I am expecting the judgment next week,” Jalappa told DNA. Jalappa was among the several college representatives who was not invited to the Thursday meeting where the compromise package was thrashed out.

According to sources, only representatives of colleges owned by BJP MLAs, MPs and MLCs were invited for the meeting. “Jawahar was the only representative of KUPECA at the meeting. Jawahar represents the PES group of institutions which is owned by BJP MLC MR Doreswamy,” a KUPECA member pointed out.

A few professional colleges have also questioned the chief minister’s rationale of convening a meeting when the KUPECA chairman was not in town.

"KUPECA chairman Panduranga Shetty is out of town, but the meeting was conducted in his absence. Only a few members were present. Shetty is the person who has been attending all meetings related to CET so far,” said a head of a prime institutions in the city.

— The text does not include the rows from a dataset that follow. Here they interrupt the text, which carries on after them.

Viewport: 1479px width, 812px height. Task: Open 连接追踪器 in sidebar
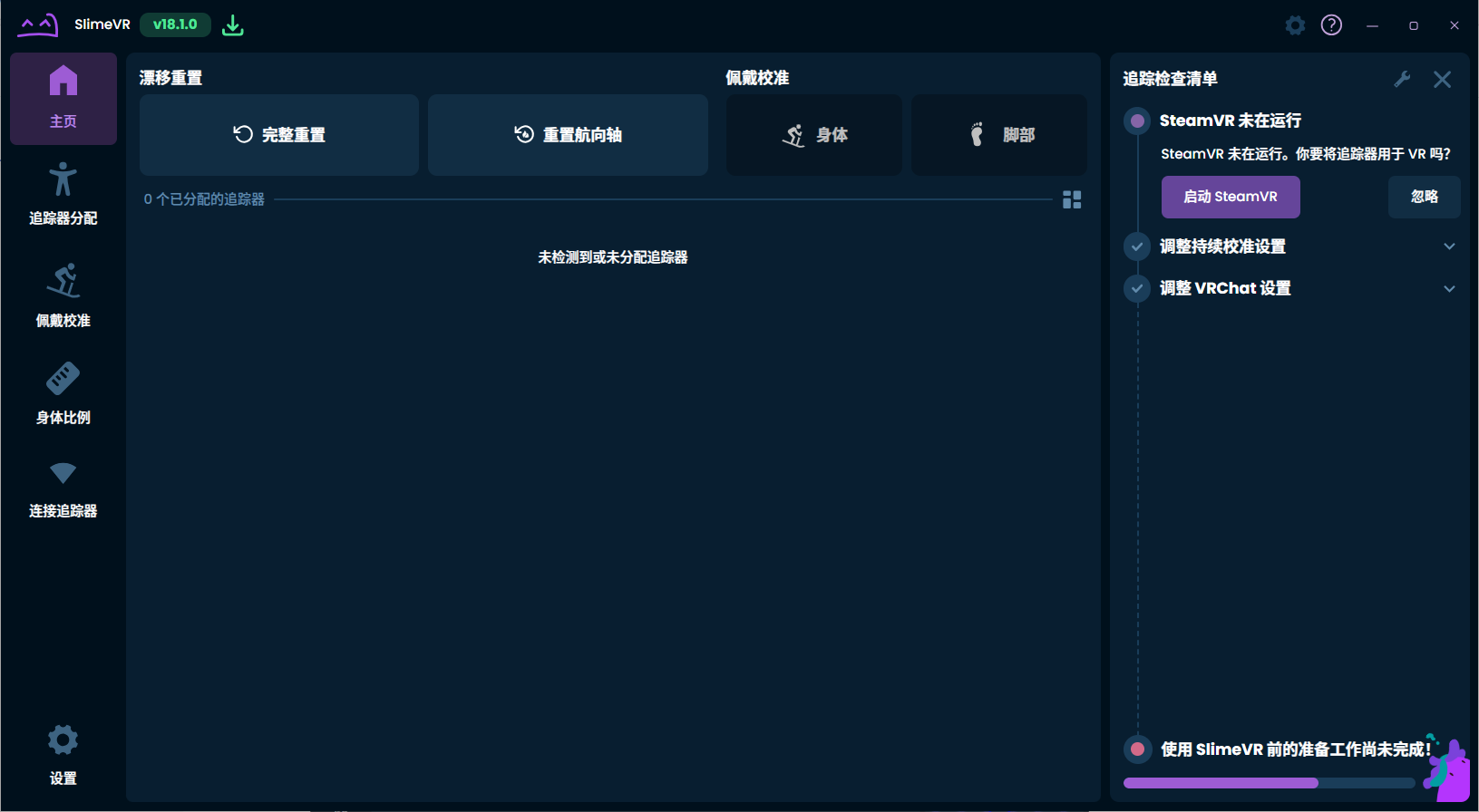[x=63, y=488]
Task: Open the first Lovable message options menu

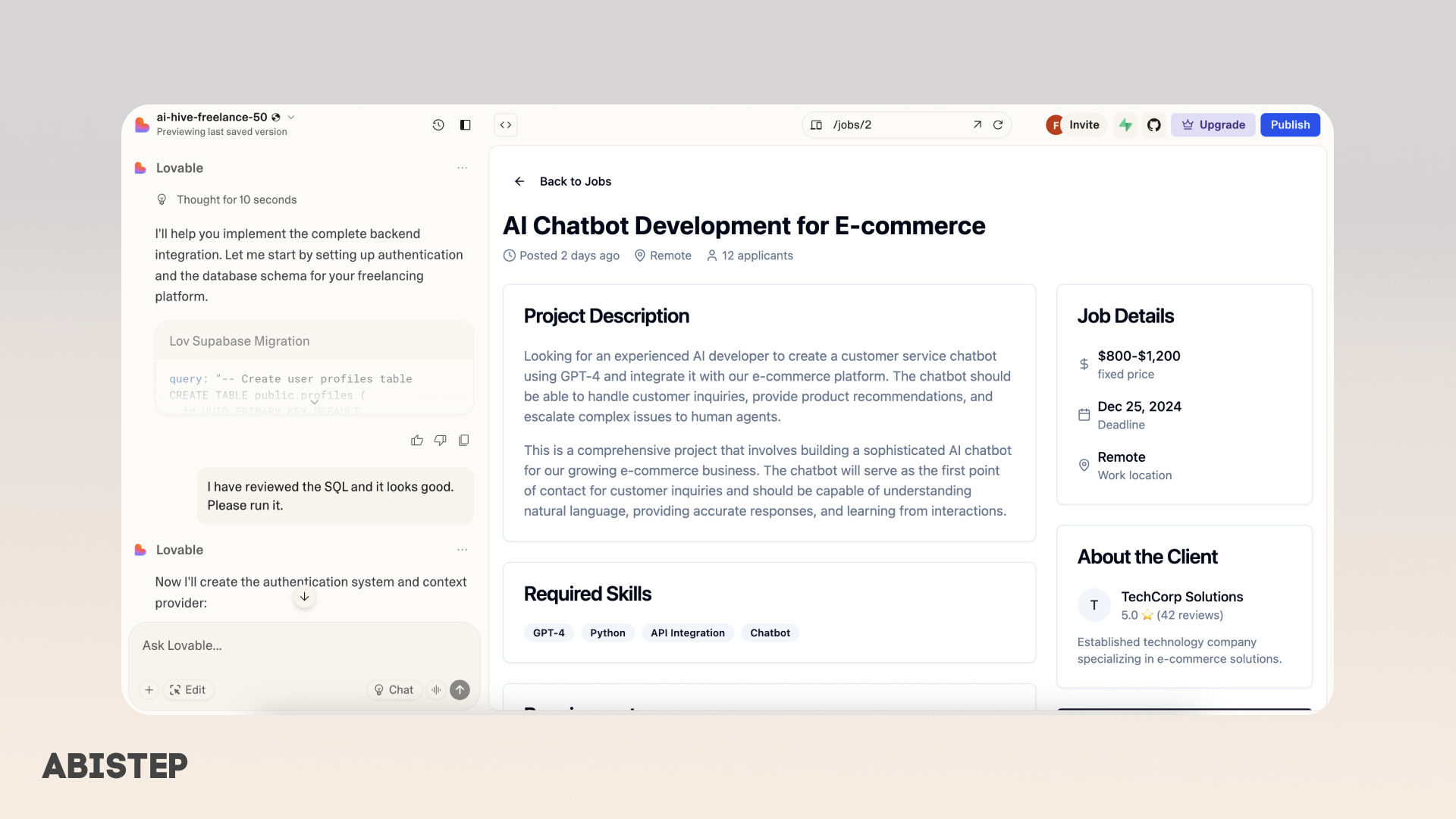Action: 463,168
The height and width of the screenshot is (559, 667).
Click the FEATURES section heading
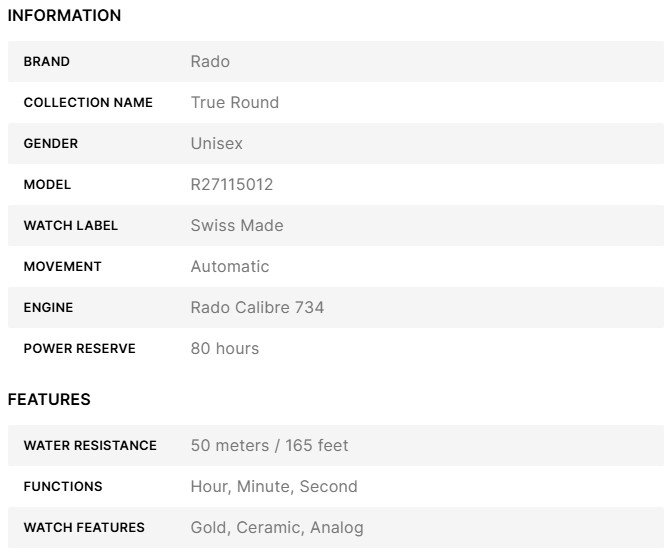coord(49,400)
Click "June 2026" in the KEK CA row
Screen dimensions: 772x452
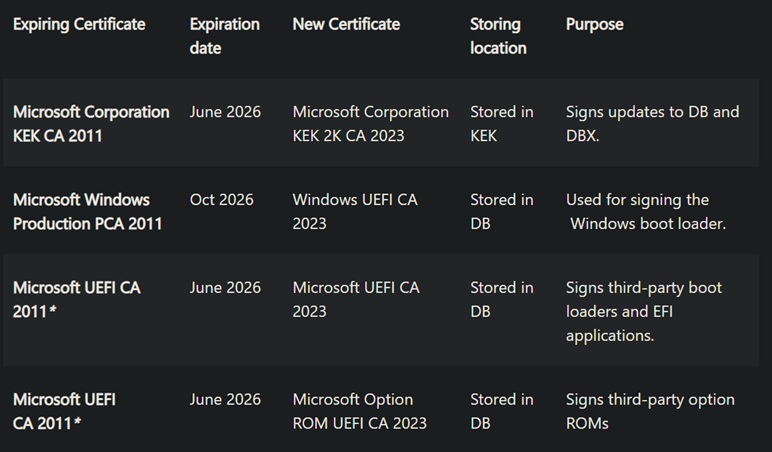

Jalappa is firm in his opposition to the compromise package. He confirmed that he will not withdraw his petition at any cost. “I won’t change my decision even if the chief minister calls me for discussions. Several institutions are with me and their number will only increase after the high court delivers its verdict,” he said.

The Forum of Private Engineering Colleges of Karnataka is also not happy with the chief minister’s solution on the fee structure. Forum chairman BT Lakshman said, “It is impossible to run a college by collecting Rs35,000 fee. We want the fee to be fixed at Rs40,000 with the chief minister’s solution. The solution is binding only on those who attended the meeting.’